- Action item -
The line containing "This screenshot has height=680, width=850." marks the start. Restate it and every following line through the end of the records exactly, and nothing else, leaving out the pictures.

━━━ Given records

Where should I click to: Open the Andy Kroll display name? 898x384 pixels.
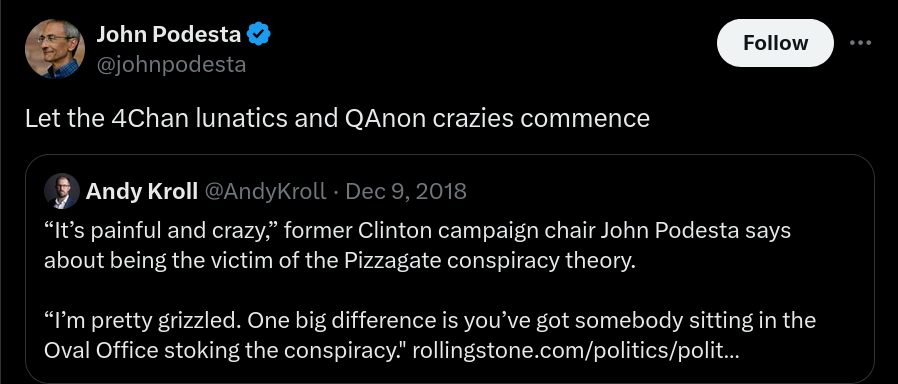(142, 191)
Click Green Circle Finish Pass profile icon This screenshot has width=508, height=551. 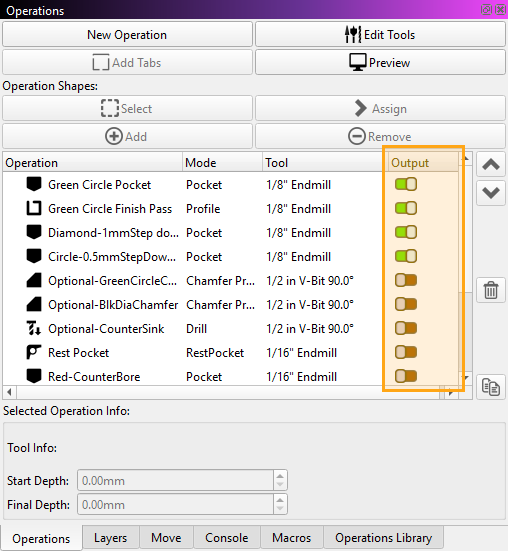coord(34,208)
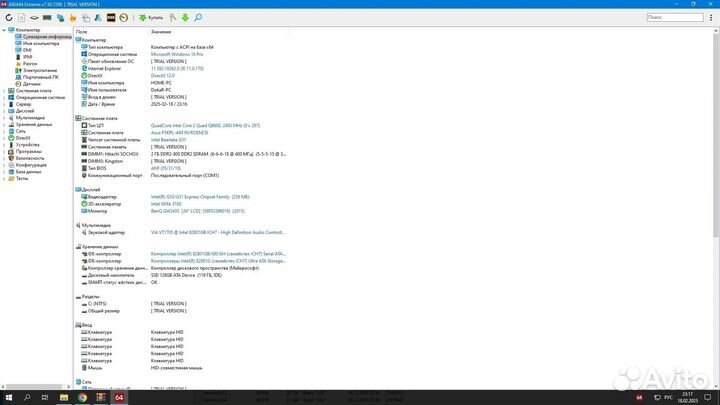Expand the Системная плата tree node
Viewport: 720px width, 405px height.
coord(4,90)
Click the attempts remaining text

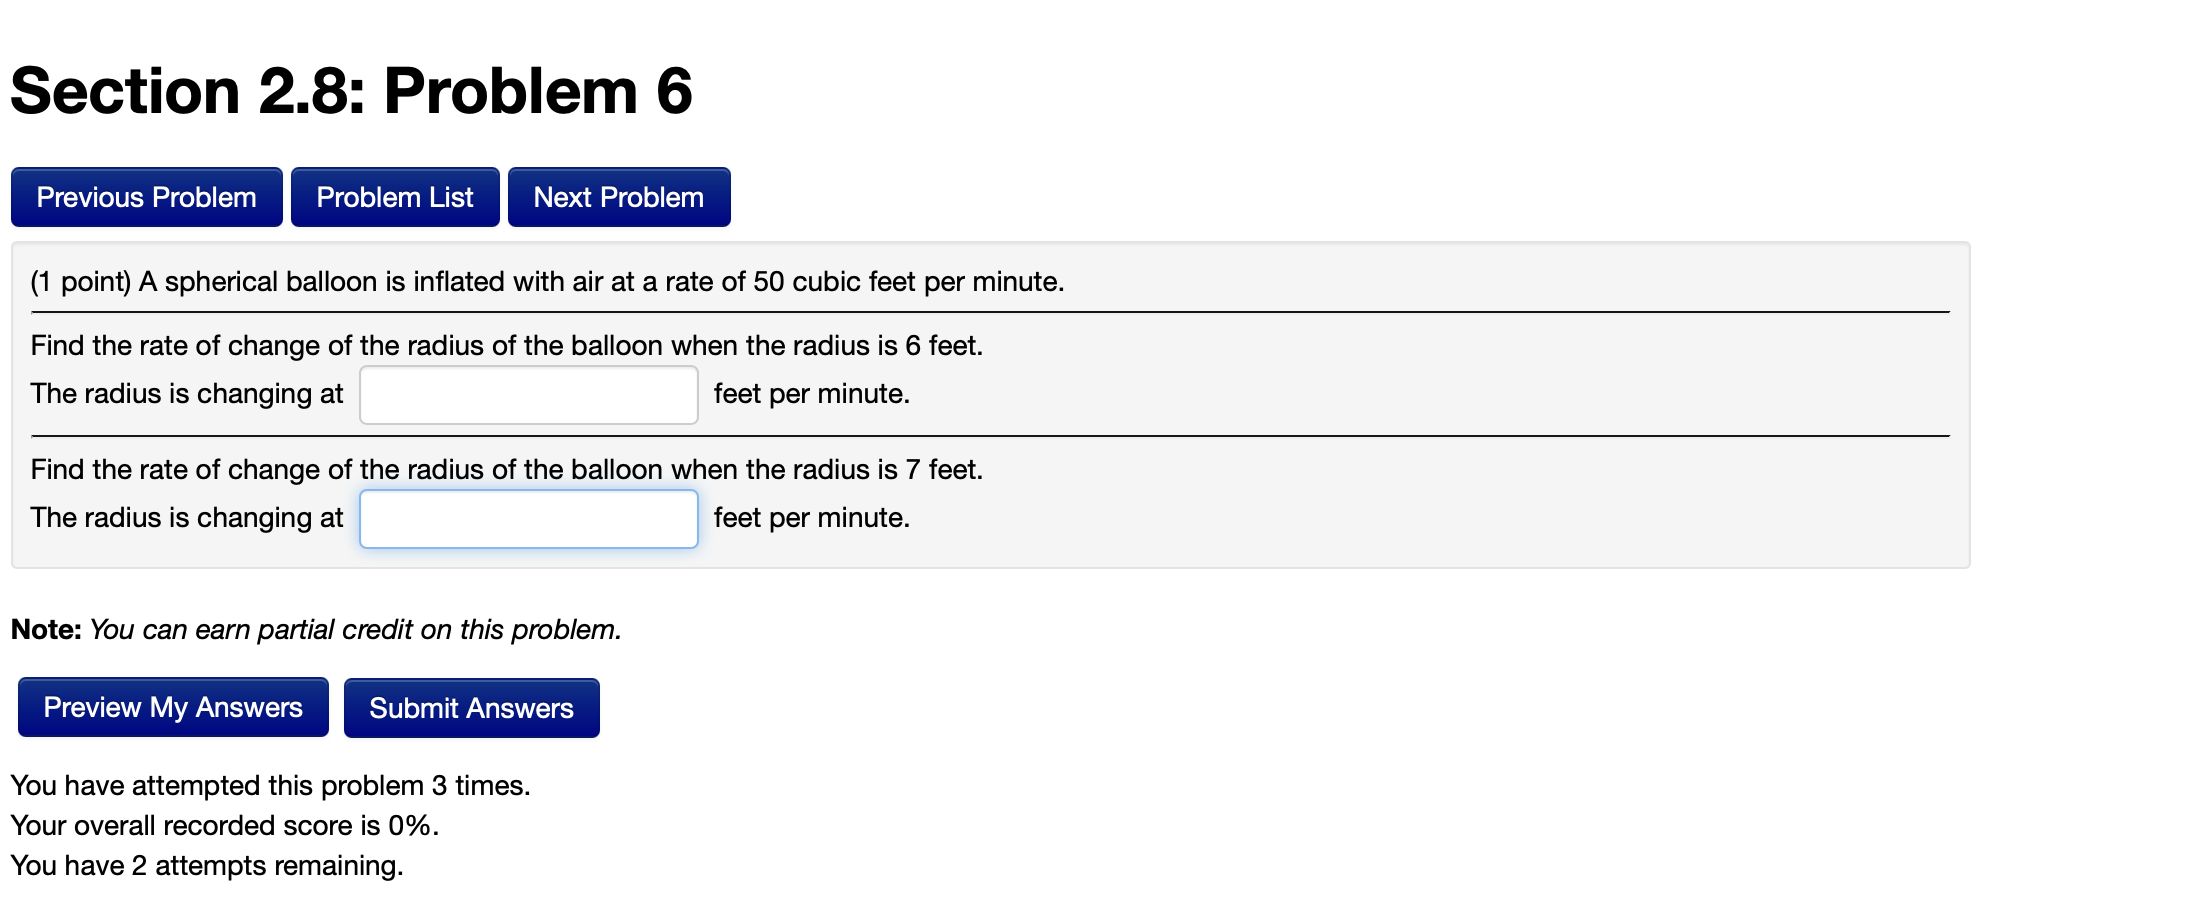(x=206, y=865)
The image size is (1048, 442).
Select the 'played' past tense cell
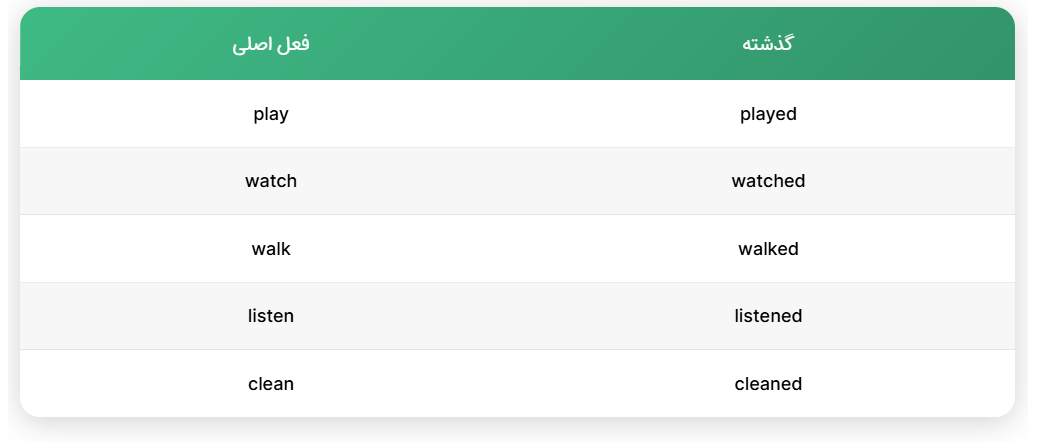point(768,114)
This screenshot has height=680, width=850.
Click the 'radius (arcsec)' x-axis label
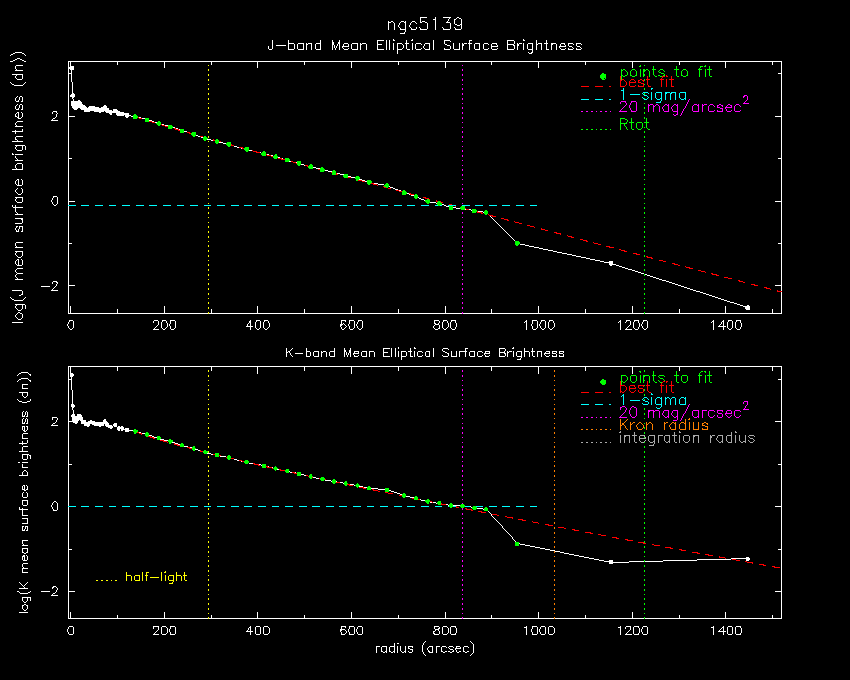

━━━━━━

- Answer to the exercise -
This screenshot has height=680, width=850.
Click the 'radius (arcsec)' x-axis label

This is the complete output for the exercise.